阮念在南方外公外婆家过了一个月后,回到家,又去书店打了一个月的工。
那是一家离学校不远,名字叫做冬阳的书店,有上下两层,装修的古色生香,主卖学习资料,副卖小说,古今中外各种风格,应有尽有。
书店老板姓程,是个留着长发扎个小辫的中年大叔,颇有一股文艺范儿,阮念高一时经常在他店里买书借书,一来二去,也算混熟了。
她从南方回来那两天,一次路过书店,看到玻璃窗上贴着的招聘单,就问老板,她行不行?
老程摇着纸扇,稀奇:“我这不招未成年,再说,你还缺这点钱?”
阮念直言:“我看上一双运动鞋,标价六百八,钱不够。”
招聘单上写的,兼职一个月五百,她自个儿另有平时攒下的两百零花钱,算下来,还能剩二十块,够吃一个肯德基汉堡。
老程看了她好一会,才笑道:“行吧,就你了,明天来上班,下午一点到晚上八点半。”
阮念每天十二点半从家里出发,骑个自行车,十二点五十五到达,一点准时坐上收银台。
八月难耐的酷热,书店成了大人孩子们避暑的好地方,往往抱着本小说童书就能消遣个小半日,倒也不大需要阮念招呼。她有轻微的强迫症,闲着也是闲着,便花了些时间,将原来摆放的有些杂乱的书籍重新整理一番,分门别类,码的整整齐齐,看着舒服多了。

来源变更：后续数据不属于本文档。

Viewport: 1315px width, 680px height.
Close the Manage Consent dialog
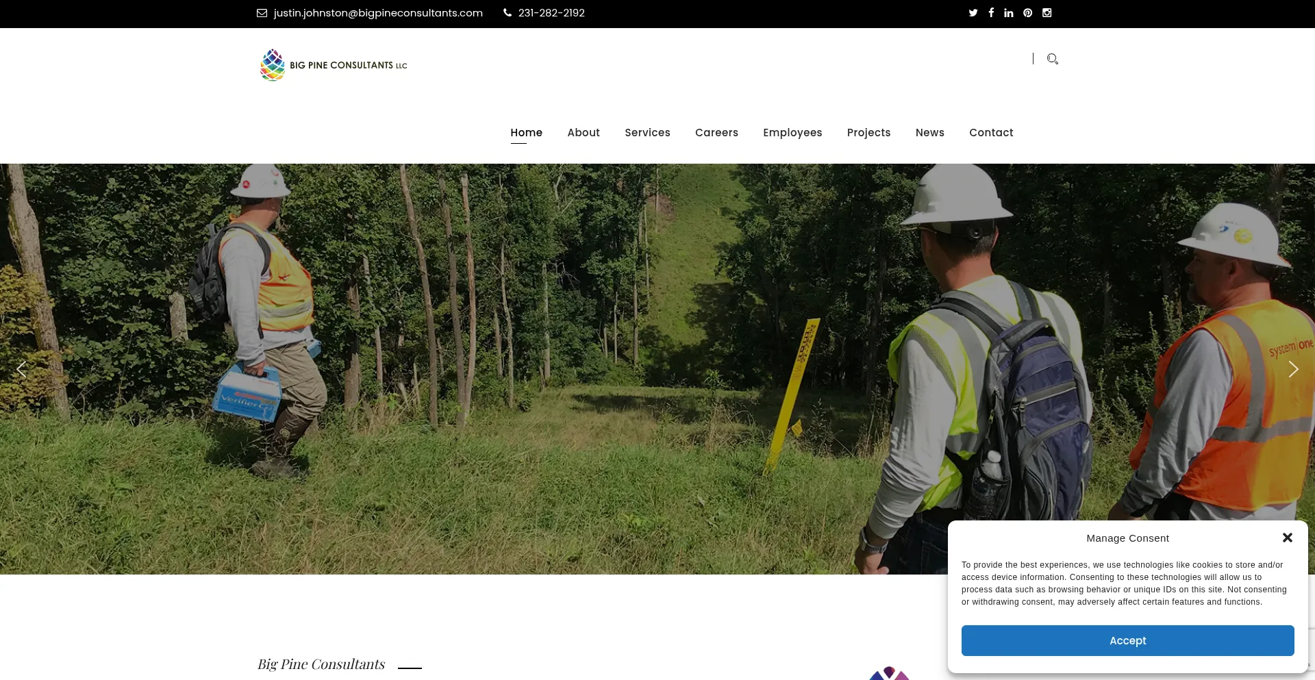1287,538
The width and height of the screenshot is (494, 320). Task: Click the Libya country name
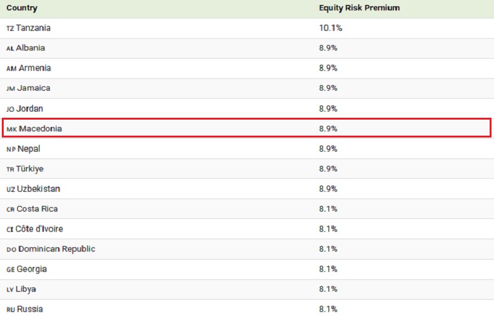click(x=27, y=289)
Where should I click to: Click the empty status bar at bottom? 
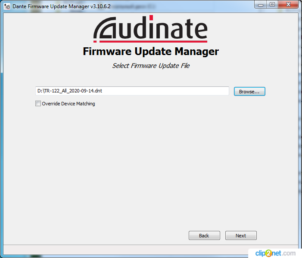tap(125, 249)
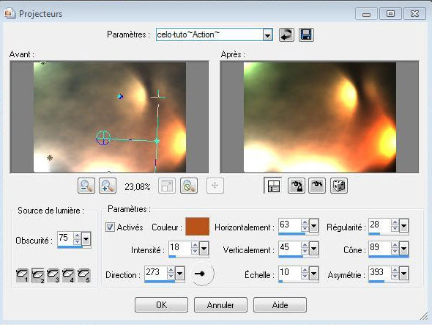Click the proof eye icon
Screen dimensions: 432x325
[317, 186]
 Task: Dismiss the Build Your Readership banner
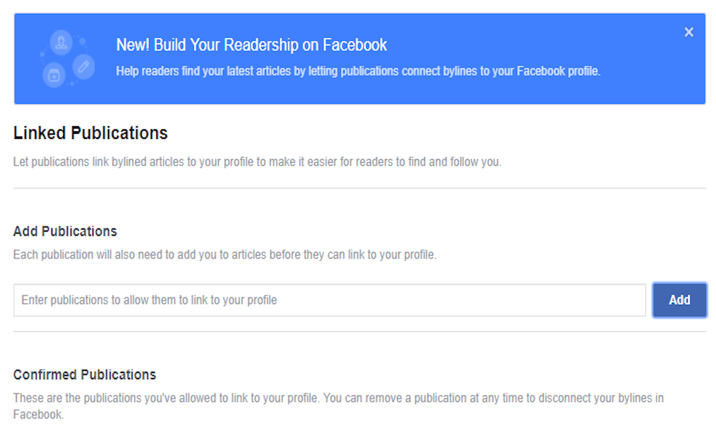(688, 32)
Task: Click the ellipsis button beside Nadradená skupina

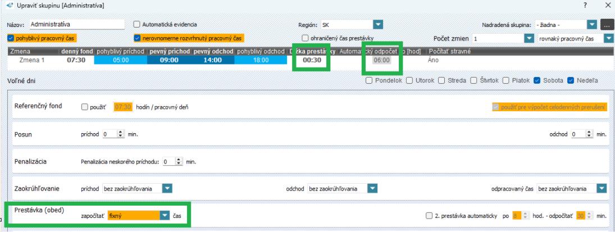Action: (605, 25)
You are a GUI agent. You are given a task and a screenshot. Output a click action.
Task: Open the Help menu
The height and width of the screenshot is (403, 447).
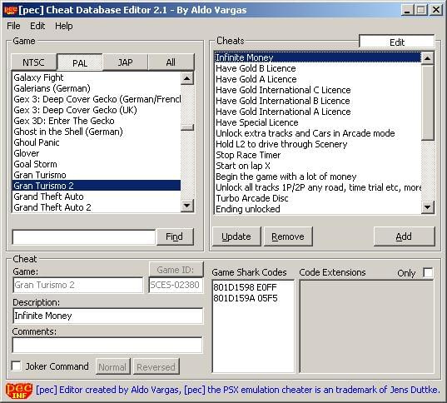pos(64,26)
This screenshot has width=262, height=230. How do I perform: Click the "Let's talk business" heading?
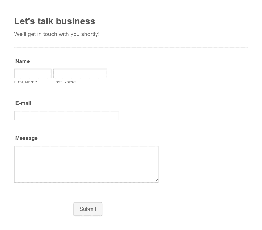click(x=55, y=21)
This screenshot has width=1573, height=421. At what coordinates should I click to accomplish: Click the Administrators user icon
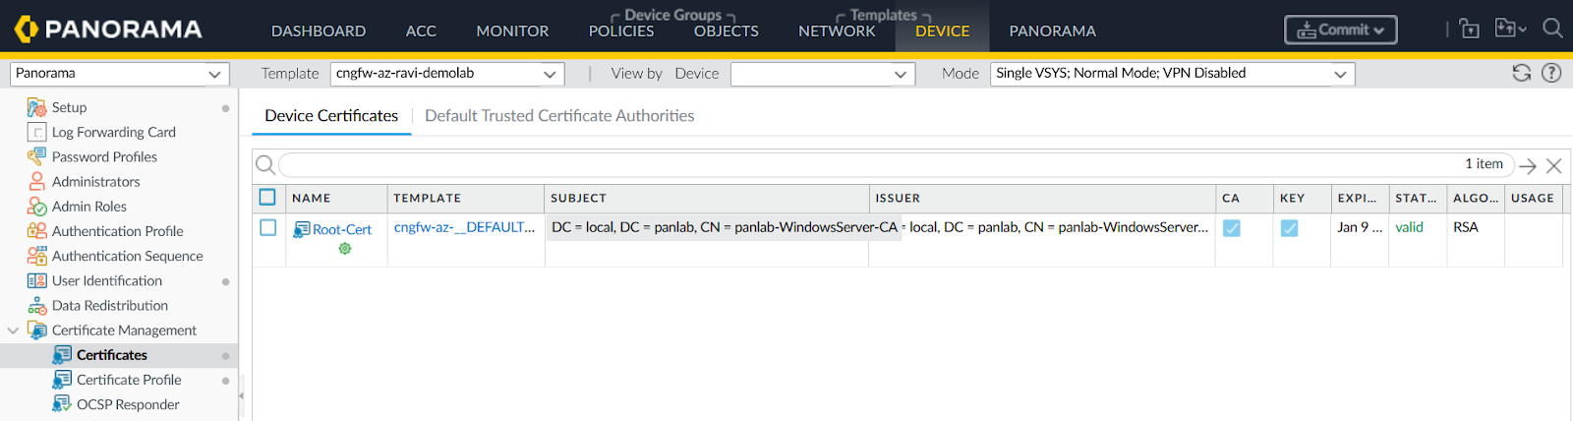(36, 181)
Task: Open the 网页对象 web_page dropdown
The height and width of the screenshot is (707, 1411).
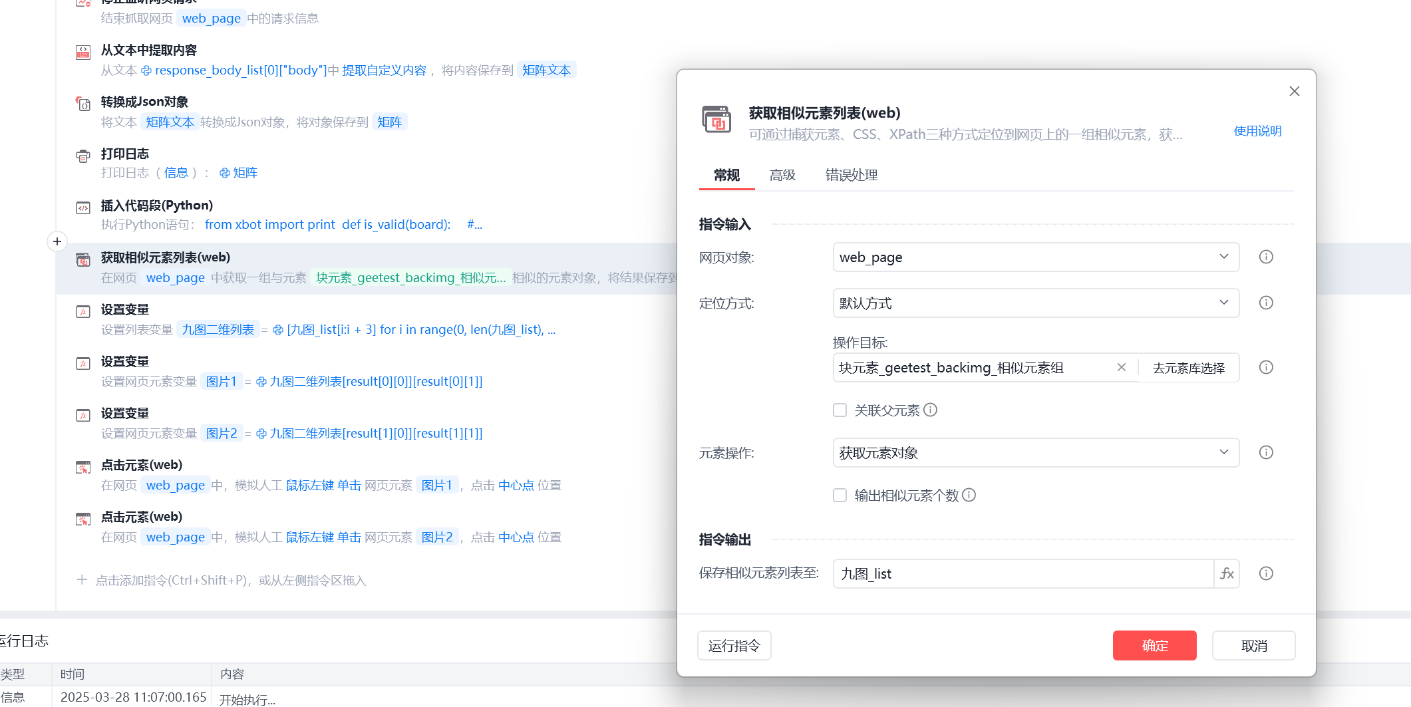Action: [1035, 257]
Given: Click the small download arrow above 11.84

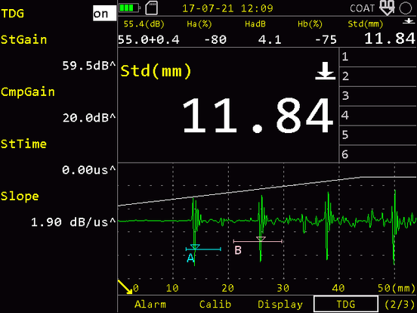Looking at the screenshot, I should pos(409,22).
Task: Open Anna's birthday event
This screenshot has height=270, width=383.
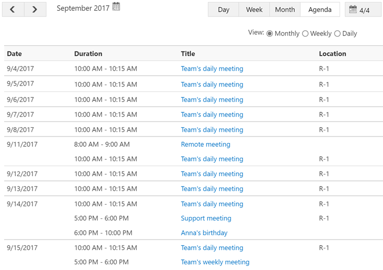Action: click(204, 232)
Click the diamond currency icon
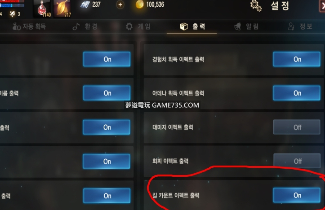Image resolution: width=325 pixels, height=210 pixels. point(85,4)
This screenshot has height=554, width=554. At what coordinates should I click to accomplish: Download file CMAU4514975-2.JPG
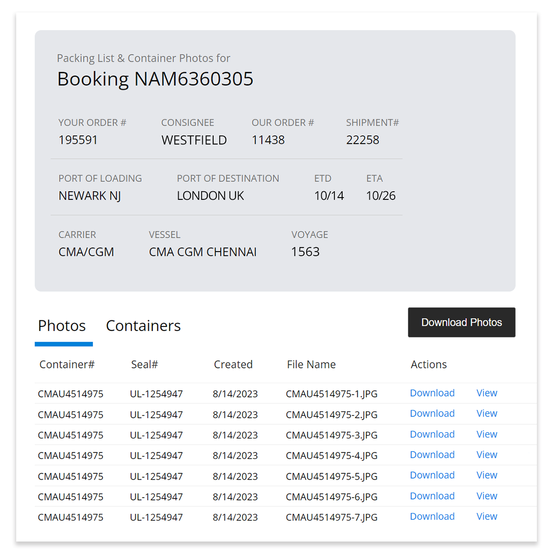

店里有一台黑胶唱片机,旁边是一摞老程从旧货市场淘来的唱片。老程每次换唱片时,会很小心地放好原先的唱片,再抽出一张新的,先用擦拭工具去除静电和灰尘杂质,调到合适的转速档位,转起来后把唱针小心翼翼地放到唱盘边缘,像是做着一件虔诚的事情。阮念跟着学了几次,等熟练后,老程便把这个事儿交给她了。
她花了大概半个月时间,听完了所有的曲子,又穿过大半个城市,从老板说的那个旧货市场淘到几张唱片,里面是她钟爱的乐曲。
盛夏常有暴雨,那一天傍晚,大雨滂沱,店里零星几个顾客。阮念闭着眼睛,双手有节奏的在桌子上跟着曲调打着节拍。不知什么时候,有人推门而入,带响了悬挂在门后的风铃,银色铜管撞击在一起,声音冰凉且清脆。
“欢迎光……”她睁开眼,望过去,张了张口,临字却停在了唇畔。
走进来的,是一个高挑清瘦的少年,浅蓝色T恤,黑色牛仔裤,单肩背着个帆布包。夏日难得的凉风从他身后吹袭而来,带来了清冽的香草气息。
是他。
阮念知道这个人,是和她一个高中的同年级同学,在学校有过几面之缘,却从来没有说过话。
那少年将雨伞放在门边的伞架上,看了眼正发呆的阮念,走到书店里面,停在一处书架前。阮念回过神,眸光落在他身上,从她的角度,只能看到他的侧脸,这个人,有着一张英俊的侧脸。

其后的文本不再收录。